Weitere häufig verwendeten literarischen Formen waren Dokumentationen, Sachberichte und Reportagen. Sie schilderten Fakten sachlich und in einfacher Sprache, sodass jeder den Inhalt verstehen konnte. Auch die beschriebenen Lebensumstände waren für jeden nachvollziehbar. So geht es beispielsweise häufig um Angestellte, die versuchen, sich vor einer Arbeitslosigkeit zu schützen.
Lyrik
Auch die Lyrik der Neuen Sachlichkeit unterscheidet sich in ihrem Stil grundlegend von der Lyrik anderer Epochen. Während beispielsweise Gedichte des Barock, der Romantik oder des Sturm und Drang sprachlich sehr opulent und bildgewaltig sind, war für die Lyrik der Neuen Sachlichkeit nur eines wichtig: ihr Gebrauchswert. Sie sollten einen Nutzen für den Leser oder die Leserin haben und ihn oder sie auf aktuelle Missstände aufmerksam machen. Bertolt Brecht prägte den Begriff der Gebrauchslyrik. Da diese von möglichst vielen Menschen verstanden werden sollte, war auch sie in einer einfachen Sprache verfasst.
Dramatik
Auch die Theaterform der Neuen Sachlichkeit war ein Bruch mit Bisherigem. Die von Bertolt Brecht entwickelte Dramentheorie des epischen Theaters stand im Gegensatz zum aristotelischen Theater der Antike.

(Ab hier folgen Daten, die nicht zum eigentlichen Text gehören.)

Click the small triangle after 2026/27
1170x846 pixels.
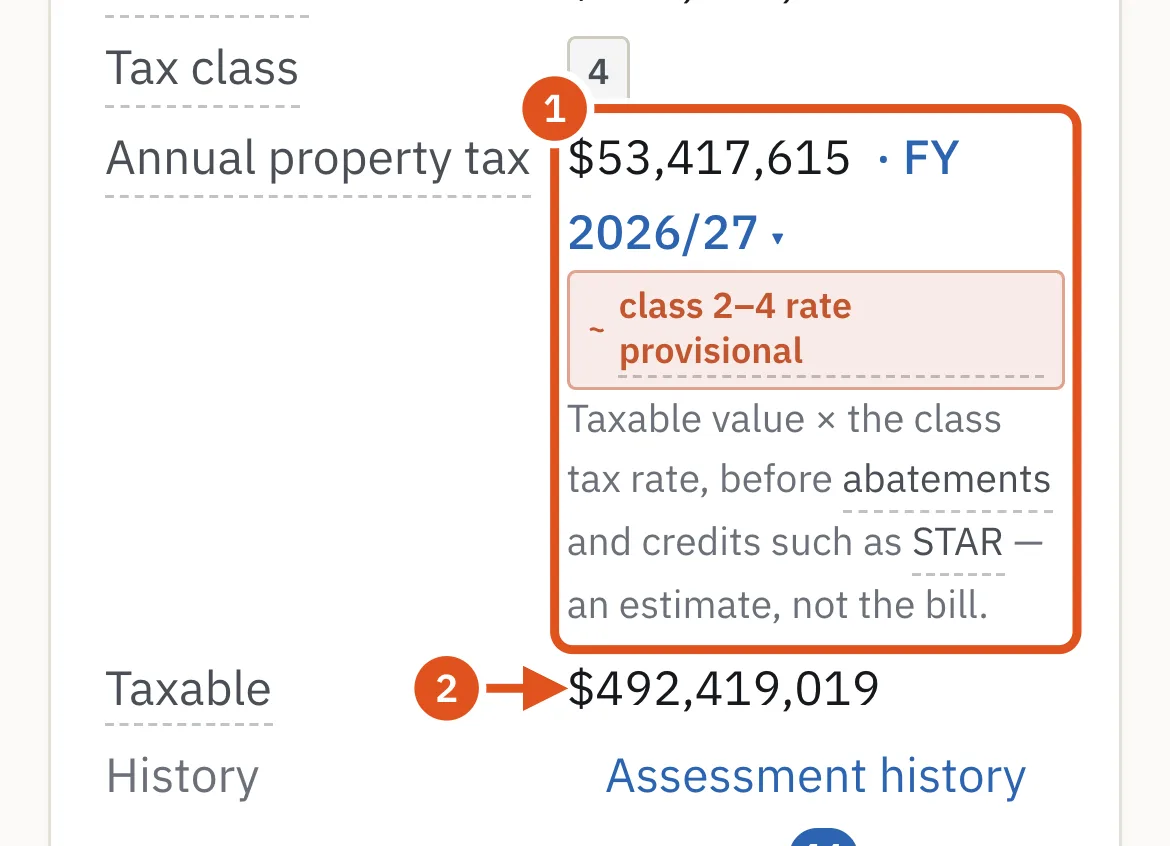778,238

Dabei ging es darum, das Publikum mitfühlen zu lassen. Ganz im Sinne einer sachlichen Gebrauchskunst sollte genau das beim epischen Theater nicht passieren. Statt mitzufühlen sollte das Publikum das Geschehen aus der Distanz heraus betrachten und daraus lernen. Dazu setzte Brecht Verfremdungseffekte, sogenannte V-Effekte ein, etwa in Form von Unterbrechungen durch Lieder oder Kommentare.
Ebenfalls typisch für die Dramatik der Neuen Sachlichkeit ist das kritische Volkstheater. Auch das Volkstheater der neuen Sachlichkeit war anders als das bereits seit dem 19. Jahrhundert bekannte klassische Volkstheater. Das kritische Volkstheater war gesellschaftskritisch, thematisierte politische und wirtschaftliche Probleme und handelte von Arbeitern und Arbeiterinnen, Angestellten, Handwerkern und Kleinbürgern und -bürgerinnen, also den "einfachen" Leuten.

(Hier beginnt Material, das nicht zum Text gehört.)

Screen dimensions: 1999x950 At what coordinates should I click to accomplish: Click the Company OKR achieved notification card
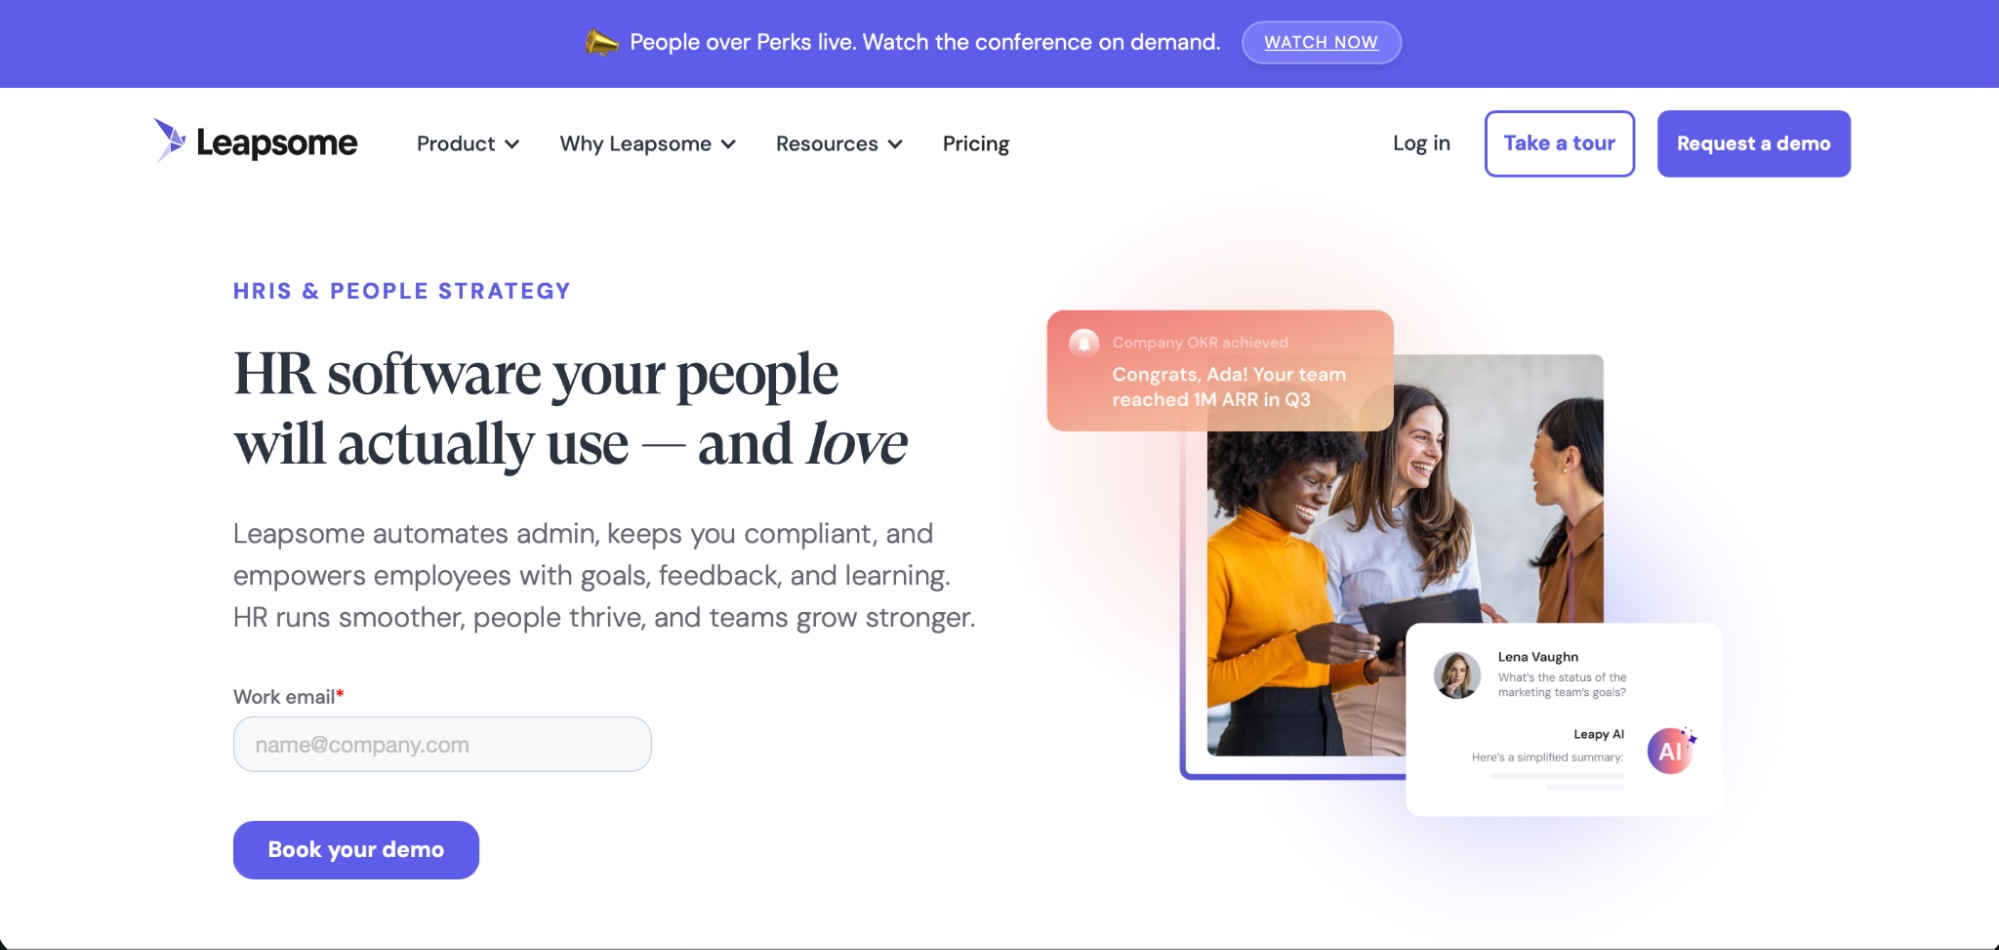pos(1220,371)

Wichtige Autoren /-innen und Werke
Autor /-in | lebte von | bekannte Werke |
---|---|---|
Erich Kästner | 1899–1974 | "Fabian – Die Geschichte eines Moralisten" |
Bertolt Brecht | 1889–1956 | "Die heilige Johanna der Schlachthöfe" oder "Dreigroschenoper" |
Carl Zuckmayer | 1896–1977 | "Der Hauptmann von Köpenick" |
Kurt Tucholsky | 1890–1935 | "Angestellte" |
FAQ: Häufige Fragen zur Neuen Sachlichkeit
Die Neue Sachlichkeit im Überblick:
- Die Neue Sachlichkeit ist eine Strömung zur Zeit der Weimarer Republik (1918–1933).
- Typisch ist eine sachliche, einfache und präzise Sprache.

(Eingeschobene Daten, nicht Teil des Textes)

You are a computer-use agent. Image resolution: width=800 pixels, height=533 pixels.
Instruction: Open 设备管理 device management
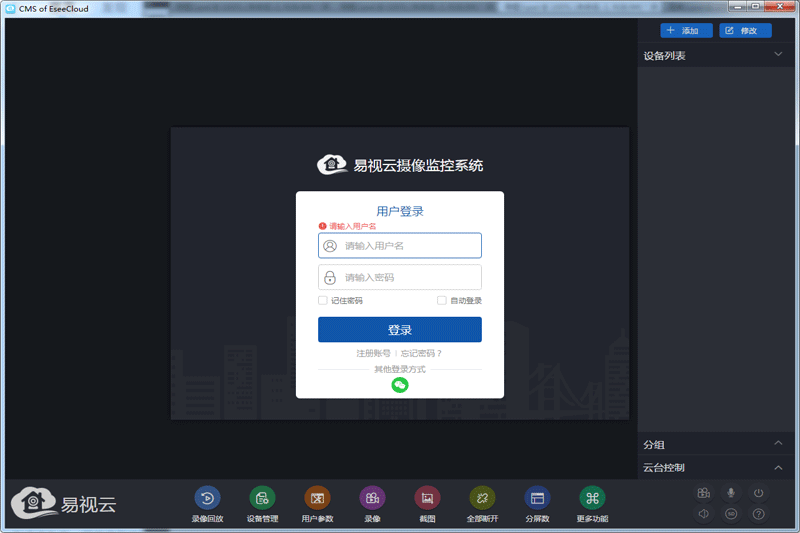pyautogui.click(x=262, y=498)
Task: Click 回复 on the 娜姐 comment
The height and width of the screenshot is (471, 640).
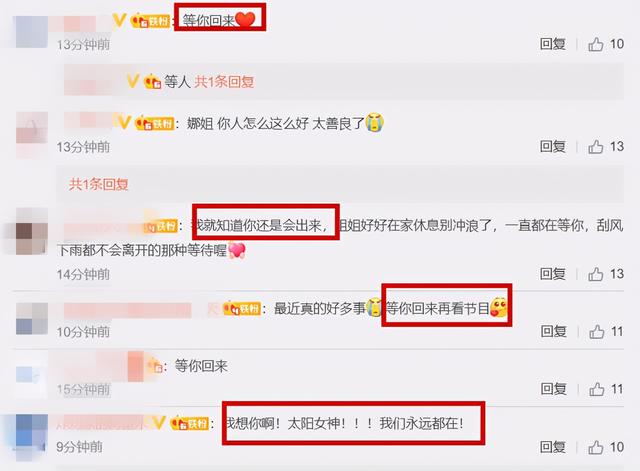Action: (553, 147)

- Thematisch wurden die zeitgeschichtlichen Ereignisse dokumentiert: die Folgen des Ersten Weltkrieges und die sozialen und wirtschaftlichen Probleme der Weimarer Republik.
- Die Literatur hatte einen Gebrauchswert und sollte die Leserinnen und Leser über politische und soziale Zustände aufklären.
- Gebrauchslyrik, der Zeitroman, Reportageliteratur sowie das epische Theater sind typische Literaturformen der Neuen Sachlichkeit.